This government has constantly reiterated its
desire for world-wide nuclear disarmament and is well-placed to
take a lead towards this end.
The progress and effectiveness of non-proliferation
regimes since the last major NPT Review Conference in 1995 has
not been good. India and Pakistan, not signatories to the NPT,
have both tested nuclear devices.
China has modernised her nuclear arsenals and
Russia has tested new TOPOL missiles. The Guardian (14
January 2000) reports that Acting President Vladimir Putin has
decreed a new national security strategy. It's more confrontational
attitude to the West, saying that nuclear weapons can now be used
in response to conventional attack (a policy already adopted by
NATO), is sparked partly by NATO's eastwards expansion and the
perceived US aim to use its military might to dominate the world.

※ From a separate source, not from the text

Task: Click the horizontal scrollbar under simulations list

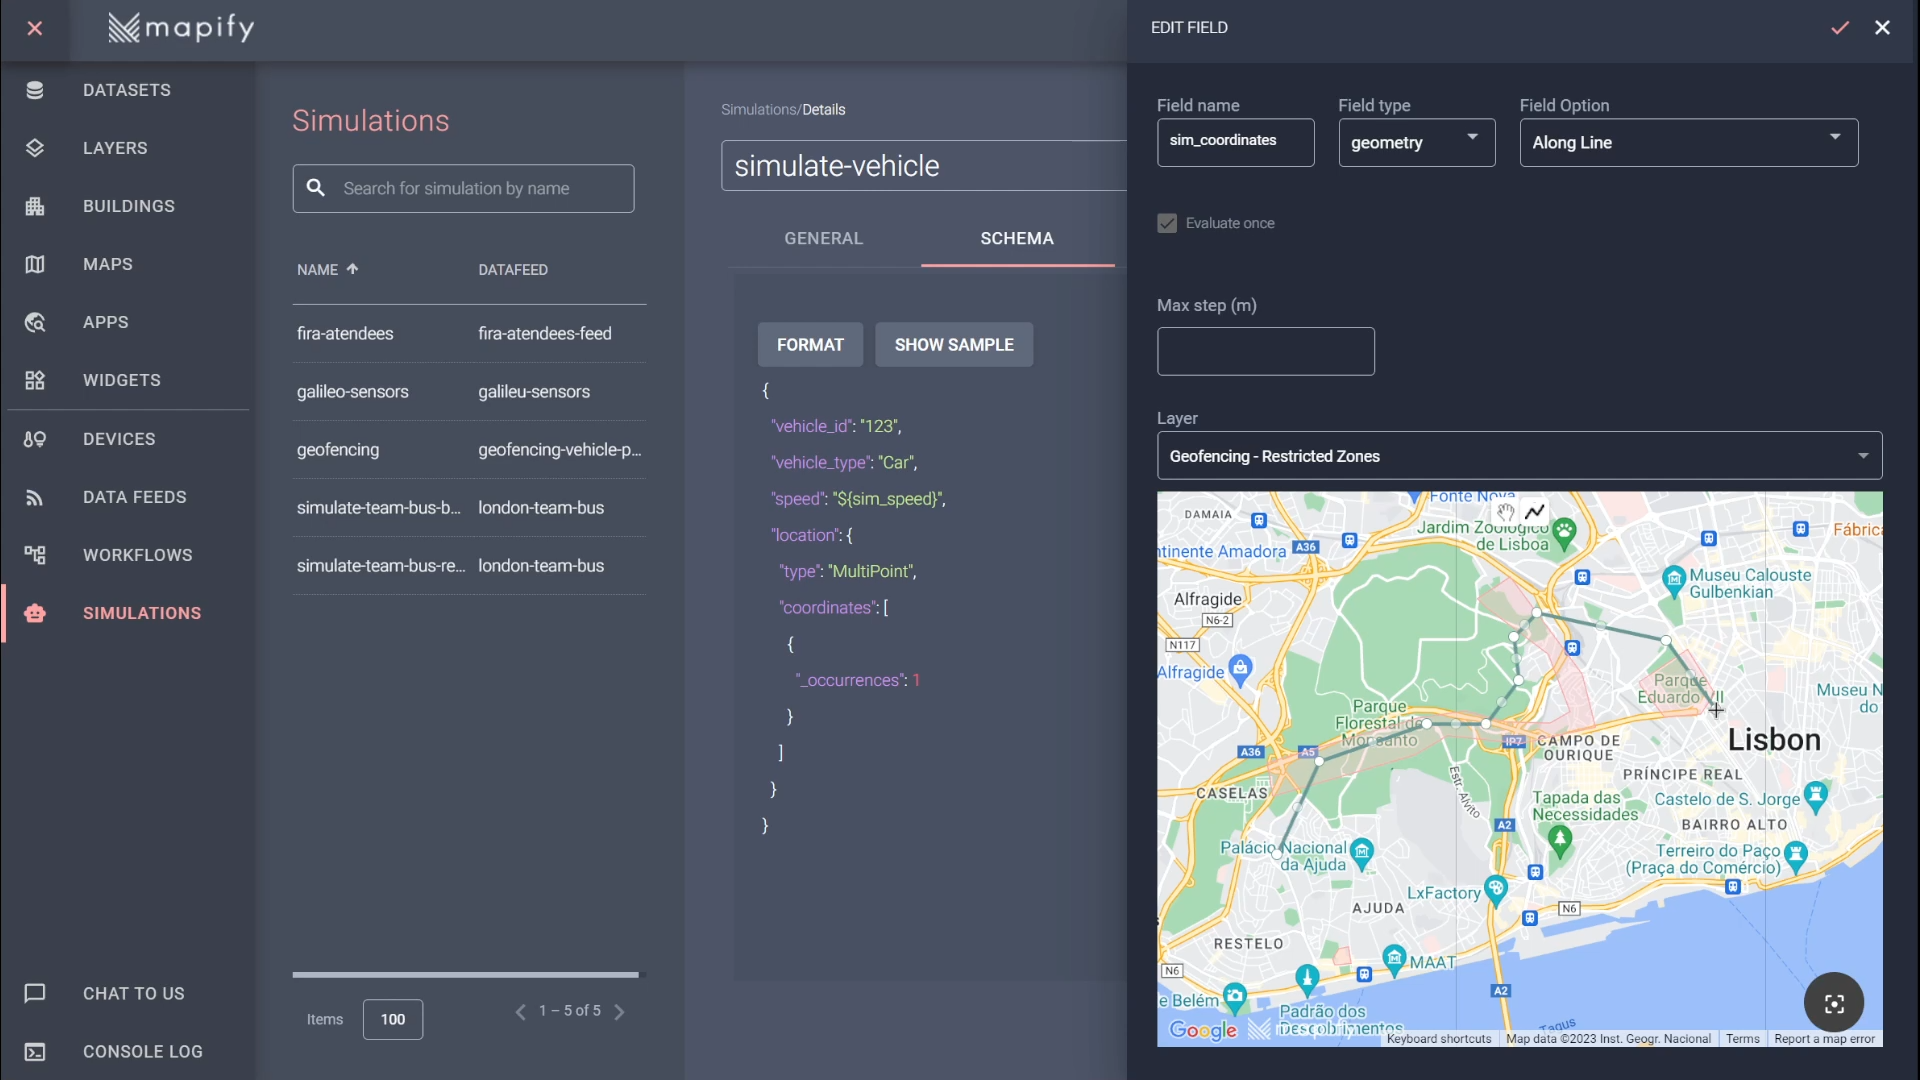Action: click(465, 974)
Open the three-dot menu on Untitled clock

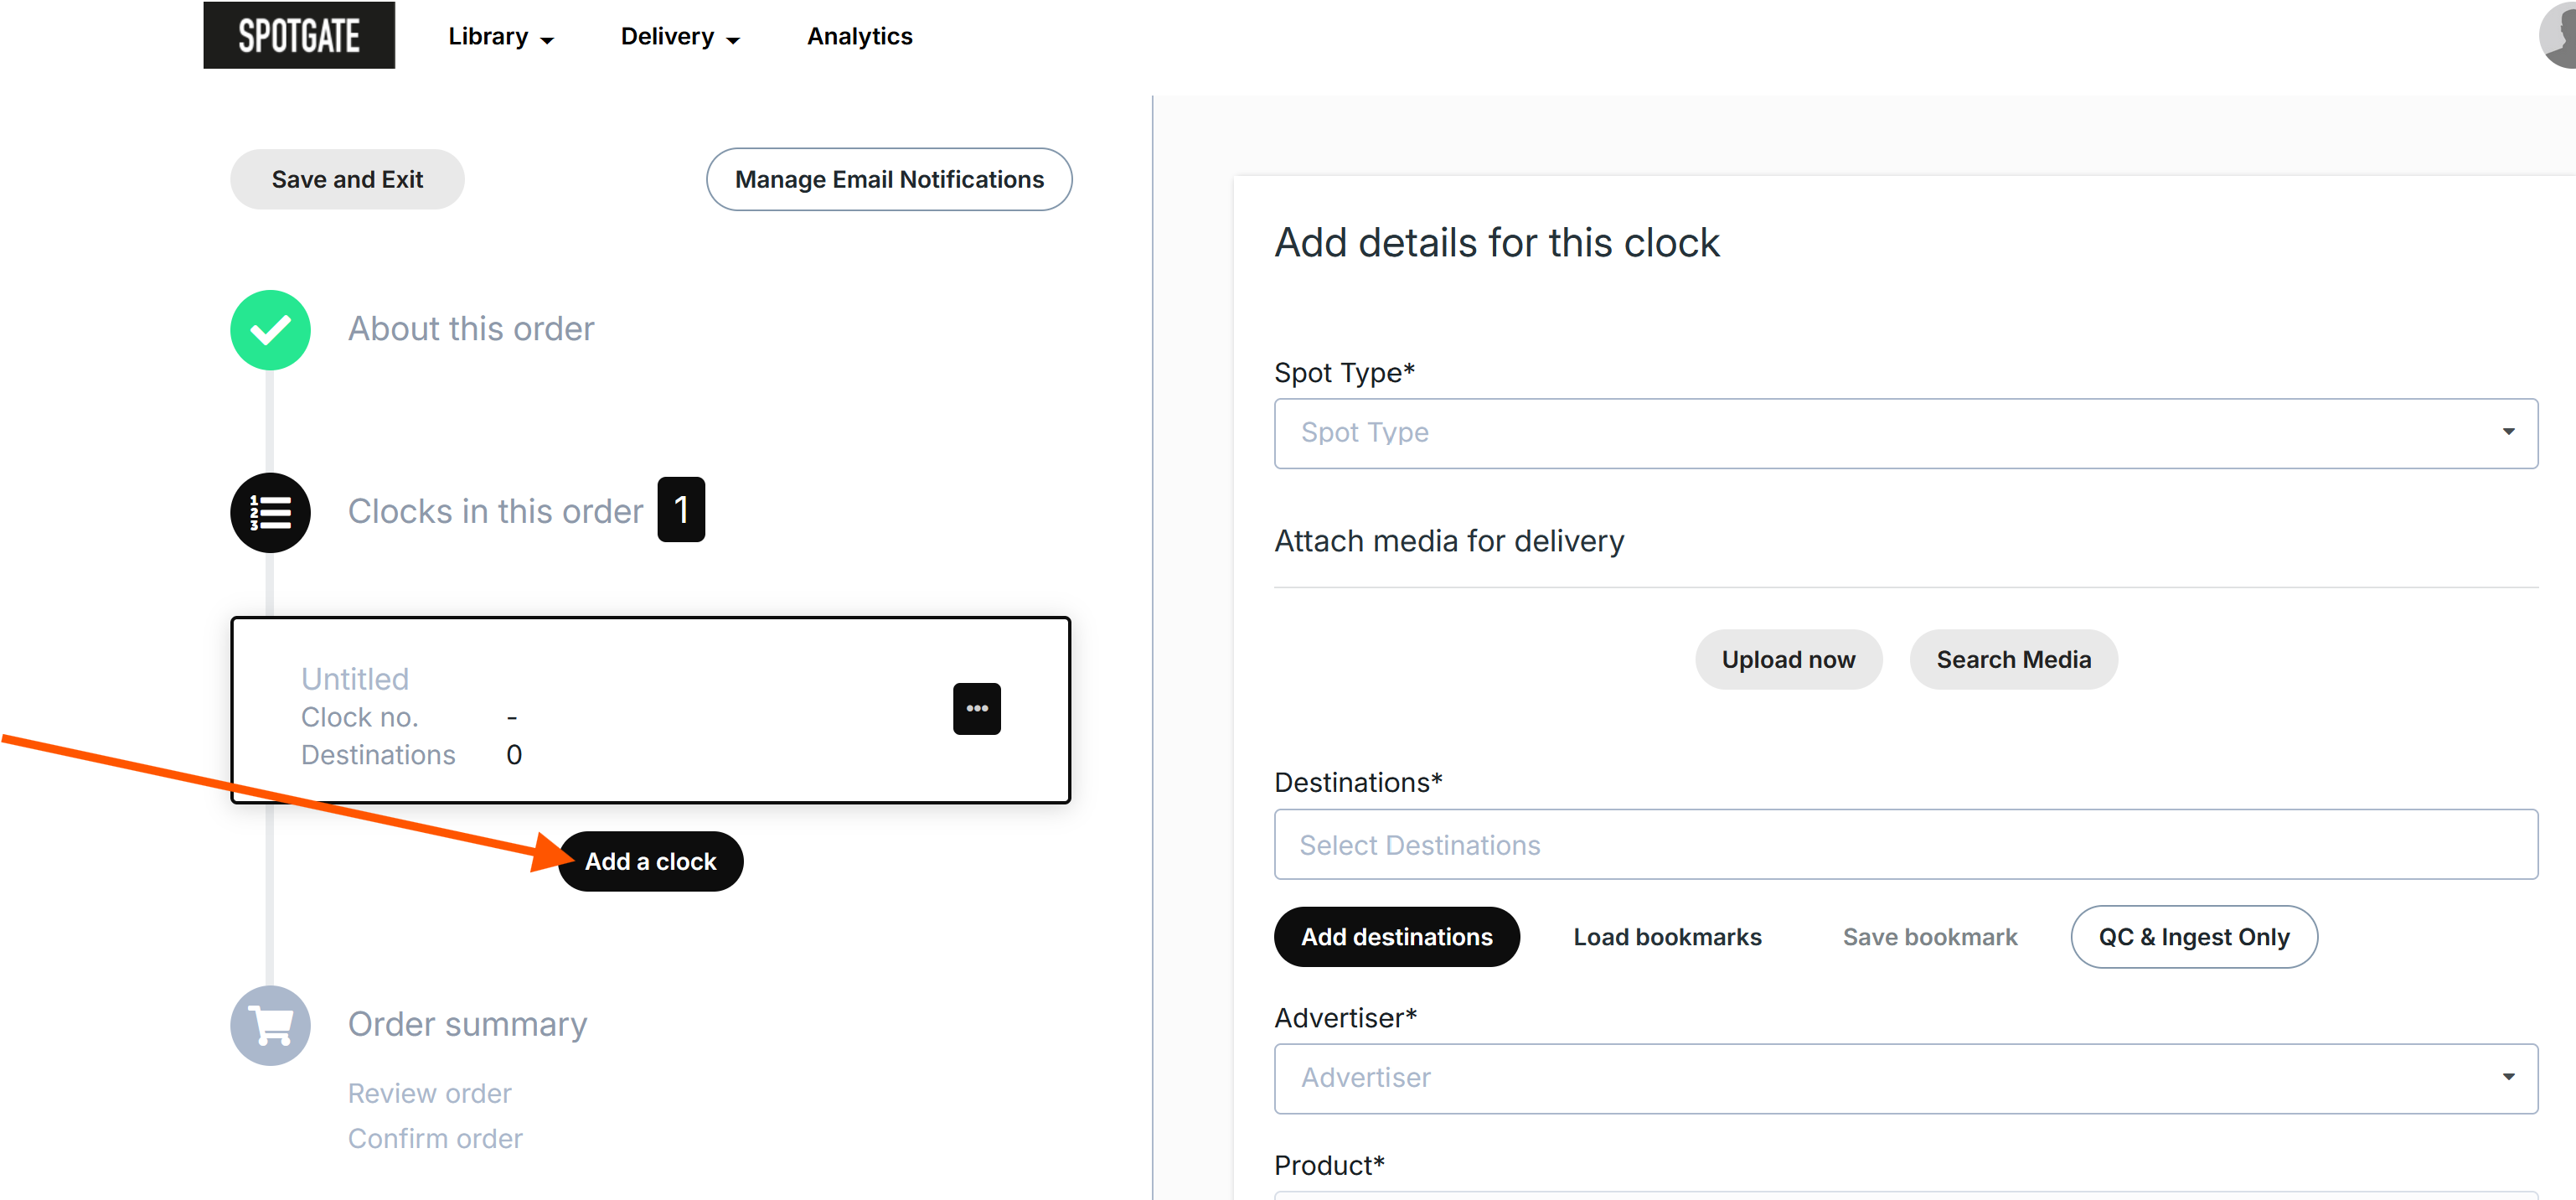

India and Pakistan are unlikely to sign the
NPT, and non-nuclear NPT signatories are increasingly unlikely
to abide by it, until they see some movement from the nuclear
states to honour their agreements under Article 6 to "pursue
negotiations in good faith on effective measures relating to cessation
of the nuclear arms race at an early date and to nuclear disarmament".
The Comprehensive Test Ban Treaty has suffered
a severe blow by the refusal of the US last October to ratify
it. It was good to see UK pressure on the US to ratify and it
is to be hoped that this will be maintained.
The UK could unblock progress towards a Fissile
Material Cut-off Treaty by agreeing to allow current stocks of
plutonium to be covered by the treaty. To do otherwise is to call
into question the seriousness of a desire for nuclear disarmament.
US moves towards a Ballistic Missile Defence
System (BMD), money for which is likely to be confirmed in June,
contravene the ABM Treaty and threaten a new arms race. The UK
is encouraging the US by allowing it to expand its base at Menwith
Hill in Yorkshire to provide essential communications for the
BMD.
The announcement in the Labour Party's Strategic
Defence Review (1997) that the expertise of Aldermaston would
be used partly to develop effective verification and monitoring
regimes for treaties is to be welcomed and encouraged.
The best way to encourage non-signatory states
is by complying with both the spirit and the letter of treaties
to which the UK is signatory. The choice is not between proliferation
and non-proliferation but between proliferation and disarmament.